The subject of Christianity in the Confederate army camps is never far from the minds of Southern Baptist newspaper editors and denominational leaders at large. Several articles in this week’s North Carolina Baptist Biblical Recorder address the matter, including the following, entitled “Christ in the Camp”:
Grace is not withheld when duty or necessity cuts us off from the means of grace. The God of the sanctuary and the ordinances is also the God of the invalid’s chamber–of the soldier’s camp–of the oppressed prisoner’s cell–in short of every scene (to which His Providence calls us) where insurmountable barriers separate us from His house and public worship.
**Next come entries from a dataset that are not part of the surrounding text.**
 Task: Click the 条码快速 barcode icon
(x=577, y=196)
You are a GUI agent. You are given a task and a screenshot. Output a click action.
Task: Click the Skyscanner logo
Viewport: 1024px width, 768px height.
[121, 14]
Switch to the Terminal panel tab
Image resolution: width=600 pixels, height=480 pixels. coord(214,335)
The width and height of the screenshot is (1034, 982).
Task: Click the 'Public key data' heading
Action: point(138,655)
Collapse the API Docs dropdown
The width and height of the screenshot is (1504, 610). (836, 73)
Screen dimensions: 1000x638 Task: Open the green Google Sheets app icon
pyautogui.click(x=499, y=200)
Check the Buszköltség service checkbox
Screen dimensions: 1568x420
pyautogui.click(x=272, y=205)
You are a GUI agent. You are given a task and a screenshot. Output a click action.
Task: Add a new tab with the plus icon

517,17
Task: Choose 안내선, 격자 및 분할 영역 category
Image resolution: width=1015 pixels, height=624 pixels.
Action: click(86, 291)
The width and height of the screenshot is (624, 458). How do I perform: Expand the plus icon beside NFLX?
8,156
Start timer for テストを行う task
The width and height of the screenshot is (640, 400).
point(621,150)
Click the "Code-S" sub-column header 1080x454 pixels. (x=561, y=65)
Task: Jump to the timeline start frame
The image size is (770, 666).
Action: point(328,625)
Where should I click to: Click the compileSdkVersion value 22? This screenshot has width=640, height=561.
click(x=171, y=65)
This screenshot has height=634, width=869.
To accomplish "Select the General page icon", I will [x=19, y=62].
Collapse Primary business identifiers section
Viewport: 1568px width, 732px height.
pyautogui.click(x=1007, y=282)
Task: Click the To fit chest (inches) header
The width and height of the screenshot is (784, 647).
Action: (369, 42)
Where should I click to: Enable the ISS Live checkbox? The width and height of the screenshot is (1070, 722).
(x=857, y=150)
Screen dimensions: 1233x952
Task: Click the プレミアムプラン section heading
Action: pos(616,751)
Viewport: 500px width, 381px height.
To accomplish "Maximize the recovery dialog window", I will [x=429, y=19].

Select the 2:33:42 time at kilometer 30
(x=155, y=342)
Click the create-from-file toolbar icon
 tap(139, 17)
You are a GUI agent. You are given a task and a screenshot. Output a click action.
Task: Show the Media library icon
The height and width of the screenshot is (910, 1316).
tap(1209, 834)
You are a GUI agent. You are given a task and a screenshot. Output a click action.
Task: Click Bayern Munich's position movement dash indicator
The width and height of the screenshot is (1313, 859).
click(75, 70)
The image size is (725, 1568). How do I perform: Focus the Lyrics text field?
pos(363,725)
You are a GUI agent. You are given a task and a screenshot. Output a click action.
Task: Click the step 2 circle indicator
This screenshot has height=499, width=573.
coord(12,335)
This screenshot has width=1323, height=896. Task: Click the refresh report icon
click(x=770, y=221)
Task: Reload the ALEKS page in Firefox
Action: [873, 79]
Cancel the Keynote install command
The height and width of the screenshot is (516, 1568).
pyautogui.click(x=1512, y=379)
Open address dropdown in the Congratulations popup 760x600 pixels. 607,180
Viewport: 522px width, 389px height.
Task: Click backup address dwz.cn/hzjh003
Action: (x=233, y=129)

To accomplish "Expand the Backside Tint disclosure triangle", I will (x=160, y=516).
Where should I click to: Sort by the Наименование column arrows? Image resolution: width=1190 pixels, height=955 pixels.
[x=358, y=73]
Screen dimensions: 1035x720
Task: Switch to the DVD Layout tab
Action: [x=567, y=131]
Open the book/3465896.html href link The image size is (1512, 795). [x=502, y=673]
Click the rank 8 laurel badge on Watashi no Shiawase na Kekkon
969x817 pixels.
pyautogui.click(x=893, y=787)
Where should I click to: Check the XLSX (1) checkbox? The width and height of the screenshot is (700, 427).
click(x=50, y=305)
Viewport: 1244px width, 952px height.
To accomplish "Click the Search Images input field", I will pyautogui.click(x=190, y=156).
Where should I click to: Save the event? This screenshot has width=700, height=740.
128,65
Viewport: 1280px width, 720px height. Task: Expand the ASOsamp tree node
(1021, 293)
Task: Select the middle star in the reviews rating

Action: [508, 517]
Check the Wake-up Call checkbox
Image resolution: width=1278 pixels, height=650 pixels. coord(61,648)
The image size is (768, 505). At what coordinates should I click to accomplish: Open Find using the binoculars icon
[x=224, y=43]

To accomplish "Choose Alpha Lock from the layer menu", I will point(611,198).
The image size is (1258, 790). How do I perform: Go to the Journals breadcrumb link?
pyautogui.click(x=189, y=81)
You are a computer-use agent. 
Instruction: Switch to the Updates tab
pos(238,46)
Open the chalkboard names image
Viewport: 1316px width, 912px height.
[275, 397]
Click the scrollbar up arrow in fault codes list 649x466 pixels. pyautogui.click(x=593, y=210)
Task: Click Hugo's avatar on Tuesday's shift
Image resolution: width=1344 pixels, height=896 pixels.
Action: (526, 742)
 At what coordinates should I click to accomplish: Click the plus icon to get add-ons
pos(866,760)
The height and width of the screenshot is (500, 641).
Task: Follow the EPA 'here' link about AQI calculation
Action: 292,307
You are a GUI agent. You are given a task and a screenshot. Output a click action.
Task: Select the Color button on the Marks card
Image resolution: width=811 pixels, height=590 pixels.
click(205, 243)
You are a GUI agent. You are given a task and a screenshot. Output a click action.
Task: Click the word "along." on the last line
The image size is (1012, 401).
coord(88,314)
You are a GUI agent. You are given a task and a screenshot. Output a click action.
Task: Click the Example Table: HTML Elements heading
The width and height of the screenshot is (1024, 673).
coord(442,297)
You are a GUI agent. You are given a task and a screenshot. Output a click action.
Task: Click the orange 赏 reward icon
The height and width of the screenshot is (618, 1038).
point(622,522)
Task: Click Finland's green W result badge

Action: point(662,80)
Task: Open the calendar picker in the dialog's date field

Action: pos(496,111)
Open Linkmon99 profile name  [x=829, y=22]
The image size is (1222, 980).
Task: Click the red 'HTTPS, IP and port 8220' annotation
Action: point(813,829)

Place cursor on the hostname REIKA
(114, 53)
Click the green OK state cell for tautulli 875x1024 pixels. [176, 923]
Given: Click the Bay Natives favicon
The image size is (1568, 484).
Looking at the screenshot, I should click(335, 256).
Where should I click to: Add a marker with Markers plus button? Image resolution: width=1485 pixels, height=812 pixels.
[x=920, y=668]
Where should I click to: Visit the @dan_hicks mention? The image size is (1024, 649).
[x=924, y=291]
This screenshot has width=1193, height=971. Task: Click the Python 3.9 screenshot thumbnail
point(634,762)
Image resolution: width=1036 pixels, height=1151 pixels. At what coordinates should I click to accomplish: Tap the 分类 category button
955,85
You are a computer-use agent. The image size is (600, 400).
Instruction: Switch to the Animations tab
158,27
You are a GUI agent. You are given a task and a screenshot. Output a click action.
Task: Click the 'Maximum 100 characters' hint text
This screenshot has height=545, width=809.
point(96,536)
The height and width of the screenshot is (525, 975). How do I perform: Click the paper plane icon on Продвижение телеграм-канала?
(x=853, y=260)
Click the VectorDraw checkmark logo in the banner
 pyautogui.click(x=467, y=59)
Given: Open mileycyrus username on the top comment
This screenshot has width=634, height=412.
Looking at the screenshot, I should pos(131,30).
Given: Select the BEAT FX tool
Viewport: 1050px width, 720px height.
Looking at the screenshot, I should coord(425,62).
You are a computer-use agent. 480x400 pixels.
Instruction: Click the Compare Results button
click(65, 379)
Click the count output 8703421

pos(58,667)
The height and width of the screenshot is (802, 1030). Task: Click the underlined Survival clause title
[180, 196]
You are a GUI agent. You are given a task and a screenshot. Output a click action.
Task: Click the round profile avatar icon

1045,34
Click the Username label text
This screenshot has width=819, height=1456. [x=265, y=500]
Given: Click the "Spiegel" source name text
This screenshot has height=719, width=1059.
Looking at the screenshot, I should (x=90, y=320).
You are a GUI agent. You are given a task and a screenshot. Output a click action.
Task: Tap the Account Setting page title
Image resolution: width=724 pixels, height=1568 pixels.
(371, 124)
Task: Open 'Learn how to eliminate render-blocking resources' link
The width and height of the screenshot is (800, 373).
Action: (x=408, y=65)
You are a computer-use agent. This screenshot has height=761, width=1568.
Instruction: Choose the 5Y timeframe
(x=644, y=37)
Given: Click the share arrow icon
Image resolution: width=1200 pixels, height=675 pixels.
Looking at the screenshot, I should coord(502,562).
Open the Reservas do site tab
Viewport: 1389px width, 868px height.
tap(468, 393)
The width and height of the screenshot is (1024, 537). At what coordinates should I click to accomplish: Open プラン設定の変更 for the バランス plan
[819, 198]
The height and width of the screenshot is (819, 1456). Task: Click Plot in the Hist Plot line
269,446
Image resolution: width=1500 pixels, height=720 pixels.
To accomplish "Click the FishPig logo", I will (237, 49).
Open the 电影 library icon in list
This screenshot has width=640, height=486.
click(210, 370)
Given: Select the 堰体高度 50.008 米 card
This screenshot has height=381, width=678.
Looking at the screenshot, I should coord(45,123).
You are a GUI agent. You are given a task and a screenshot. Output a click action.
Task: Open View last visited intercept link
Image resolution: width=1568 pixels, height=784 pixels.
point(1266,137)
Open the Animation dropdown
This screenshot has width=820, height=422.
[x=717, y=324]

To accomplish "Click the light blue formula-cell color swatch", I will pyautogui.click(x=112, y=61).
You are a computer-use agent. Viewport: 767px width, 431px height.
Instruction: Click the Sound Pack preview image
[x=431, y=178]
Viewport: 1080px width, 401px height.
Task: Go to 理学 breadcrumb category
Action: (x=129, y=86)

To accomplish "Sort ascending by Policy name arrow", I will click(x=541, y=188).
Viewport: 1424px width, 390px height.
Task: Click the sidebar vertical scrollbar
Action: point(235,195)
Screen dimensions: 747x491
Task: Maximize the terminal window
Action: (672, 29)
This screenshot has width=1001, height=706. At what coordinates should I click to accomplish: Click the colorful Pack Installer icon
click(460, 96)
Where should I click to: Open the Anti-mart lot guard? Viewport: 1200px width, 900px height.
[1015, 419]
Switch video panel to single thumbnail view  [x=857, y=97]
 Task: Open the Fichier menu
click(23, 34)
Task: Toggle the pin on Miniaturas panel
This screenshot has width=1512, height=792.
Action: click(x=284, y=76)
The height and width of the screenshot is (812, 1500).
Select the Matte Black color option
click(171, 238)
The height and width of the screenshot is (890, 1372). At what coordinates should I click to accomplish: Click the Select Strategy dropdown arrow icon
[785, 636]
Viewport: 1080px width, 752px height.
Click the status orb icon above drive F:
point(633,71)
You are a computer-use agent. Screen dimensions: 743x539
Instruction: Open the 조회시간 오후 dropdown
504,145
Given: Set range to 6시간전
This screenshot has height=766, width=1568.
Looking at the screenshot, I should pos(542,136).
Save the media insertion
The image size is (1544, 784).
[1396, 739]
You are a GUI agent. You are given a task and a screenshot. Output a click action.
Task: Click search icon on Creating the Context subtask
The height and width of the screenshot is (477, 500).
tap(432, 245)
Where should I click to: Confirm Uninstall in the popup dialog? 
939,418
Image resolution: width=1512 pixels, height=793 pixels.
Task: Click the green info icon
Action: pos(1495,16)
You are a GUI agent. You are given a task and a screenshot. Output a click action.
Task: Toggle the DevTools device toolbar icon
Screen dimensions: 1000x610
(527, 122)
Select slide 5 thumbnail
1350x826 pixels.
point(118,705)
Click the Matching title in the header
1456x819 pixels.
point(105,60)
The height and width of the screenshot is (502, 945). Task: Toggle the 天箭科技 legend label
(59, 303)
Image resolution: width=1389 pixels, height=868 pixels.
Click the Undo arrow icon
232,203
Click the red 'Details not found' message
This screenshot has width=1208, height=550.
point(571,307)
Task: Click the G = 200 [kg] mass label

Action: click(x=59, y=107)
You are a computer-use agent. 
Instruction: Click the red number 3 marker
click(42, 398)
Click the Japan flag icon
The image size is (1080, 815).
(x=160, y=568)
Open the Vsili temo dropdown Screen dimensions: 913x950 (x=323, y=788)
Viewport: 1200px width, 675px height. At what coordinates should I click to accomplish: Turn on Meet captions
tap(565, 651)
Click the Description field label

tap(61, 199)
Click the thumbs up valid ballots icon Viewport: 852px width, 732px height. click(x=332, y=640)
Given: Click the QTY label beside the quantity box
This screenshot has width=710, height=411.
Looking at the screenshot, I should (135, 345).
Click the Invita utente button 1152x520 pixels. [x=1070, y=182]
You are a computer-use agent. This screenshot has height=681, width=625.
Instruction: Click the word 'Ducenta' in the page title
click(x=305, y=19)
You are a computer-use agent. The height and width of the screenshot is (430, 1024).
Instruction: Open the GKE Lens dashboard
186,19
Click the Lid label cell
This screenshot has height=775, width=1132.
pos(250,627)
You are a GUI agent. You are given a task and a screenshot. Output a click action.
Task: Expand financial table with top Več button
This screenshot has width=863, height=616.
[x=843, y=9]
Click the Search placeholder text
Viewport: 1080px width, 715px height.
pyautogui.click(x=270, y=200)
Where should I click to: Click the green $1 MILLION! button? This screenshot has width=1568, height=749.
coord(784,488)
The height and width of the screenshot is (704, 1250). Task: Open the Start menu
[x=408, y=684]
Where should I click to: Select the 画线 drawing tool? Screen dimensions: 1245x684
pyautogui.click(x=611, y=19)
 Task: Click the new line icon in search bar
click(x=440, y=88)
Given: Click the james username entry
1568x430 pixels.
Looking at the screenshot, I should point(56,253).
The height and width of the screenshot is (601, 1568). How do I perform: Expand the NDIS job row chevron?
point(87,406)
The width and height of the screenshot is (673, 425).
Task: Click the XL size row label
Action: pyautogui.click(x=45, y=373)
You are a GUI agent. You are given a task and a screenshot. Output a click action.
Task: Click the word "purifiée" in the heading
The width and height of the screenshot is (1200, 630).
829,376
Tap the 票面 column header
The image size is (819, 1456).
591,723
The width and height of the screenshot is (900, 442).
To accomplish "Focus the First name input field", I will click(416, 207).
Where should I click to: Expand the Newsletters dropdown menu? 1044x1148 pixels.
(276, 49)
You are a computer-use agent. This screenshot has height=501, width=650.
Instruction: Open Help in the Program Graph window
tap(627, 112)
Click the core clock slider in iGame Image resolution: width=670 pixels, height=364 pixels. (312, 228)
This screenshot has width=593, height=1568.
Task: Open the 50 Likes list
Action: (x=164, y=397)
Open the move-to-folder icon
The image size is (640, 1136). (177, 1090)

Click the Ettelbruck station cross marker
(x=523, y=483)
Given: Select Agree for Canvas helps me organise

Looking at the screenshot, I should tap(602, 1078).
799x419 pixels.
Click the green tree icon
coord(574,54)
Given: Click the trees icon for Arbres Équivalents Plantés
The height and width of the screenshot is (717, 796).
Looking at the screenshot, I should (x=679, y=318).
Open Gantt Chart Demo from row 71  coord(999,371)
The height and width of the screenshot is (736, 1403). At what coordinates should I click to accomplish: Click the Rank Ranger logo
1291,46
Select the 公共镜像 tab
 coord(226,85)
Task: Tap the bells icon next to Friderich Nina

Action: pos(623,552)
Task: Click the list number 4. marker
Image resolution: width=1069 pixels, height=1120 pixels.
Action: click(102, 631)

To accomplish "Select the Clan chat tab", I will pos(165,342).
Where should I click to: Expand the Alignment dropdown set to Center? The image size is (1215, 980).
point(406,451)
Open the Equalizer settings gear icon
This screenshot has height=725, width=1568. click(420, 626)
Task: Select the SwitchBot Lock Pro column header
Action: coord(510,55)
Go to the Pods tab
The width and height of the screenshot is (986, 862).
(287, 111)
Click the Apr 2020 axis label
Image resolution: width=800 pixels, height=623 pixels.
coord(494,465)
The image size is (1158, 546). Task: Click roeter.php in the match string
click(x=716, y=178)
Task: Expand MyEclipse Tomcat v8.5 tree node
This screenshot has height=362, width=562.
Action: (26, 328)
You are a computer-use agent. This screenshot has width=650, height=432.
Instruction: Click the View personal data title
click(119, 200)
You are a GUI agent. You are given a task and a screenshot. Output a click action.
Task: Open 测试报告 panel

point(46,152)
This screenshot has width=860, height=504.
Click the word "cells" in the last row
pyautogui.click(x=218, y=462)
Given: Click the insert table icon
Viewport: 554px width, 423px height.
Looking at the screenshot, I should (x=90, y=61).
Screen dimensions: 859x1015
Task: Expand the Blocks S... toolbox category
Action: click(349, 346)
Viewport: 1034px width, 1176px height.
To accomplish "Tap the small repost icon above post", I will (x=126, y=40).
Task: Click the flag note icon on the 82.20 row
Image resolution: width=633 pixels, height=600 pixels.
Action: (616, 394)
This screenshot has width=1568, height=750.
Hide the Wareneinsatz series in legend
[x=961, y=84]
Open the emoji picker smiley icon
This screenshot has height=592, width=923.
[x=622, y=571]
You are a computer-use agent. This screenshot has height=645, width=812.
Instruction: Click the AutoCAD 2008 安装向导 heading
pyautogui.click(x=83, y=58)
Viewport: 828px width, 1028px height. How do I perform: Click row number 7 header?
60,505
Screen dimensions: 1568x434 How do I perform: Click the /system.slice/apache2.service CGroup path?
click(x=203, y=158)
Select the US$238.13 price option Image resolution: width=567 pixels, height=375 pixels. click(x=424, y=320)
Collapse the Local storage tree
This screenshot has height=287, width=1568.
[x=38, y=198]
He never condemns the soul to suffer loss for being where His will requires it to be. He never sends us where He will not go with us and dwell with us.
This truth was exemplified in the cause of Hedley Vicars. From Sebastopol he wrote to his sister: “It is six months since I have been in reach of a house of prayer, or have had an opportunity of receiving the sacrament; yet never have I enjoyed more frequent or precious communion with my Saviour, than I have found in the trenches or the tent. When, I should like to know, could one find a Saviour more precious, than when bullets are falling around like hail?”
Oh that all our Christian soldiers may find the cup of this blissful experience mingled for their lips! Alas, that there should be any of our soldiers who will not drink it–who drink, rather, that cup of “the pleasures of sin” which exhilerates “for a season,” and stupifies and poisons!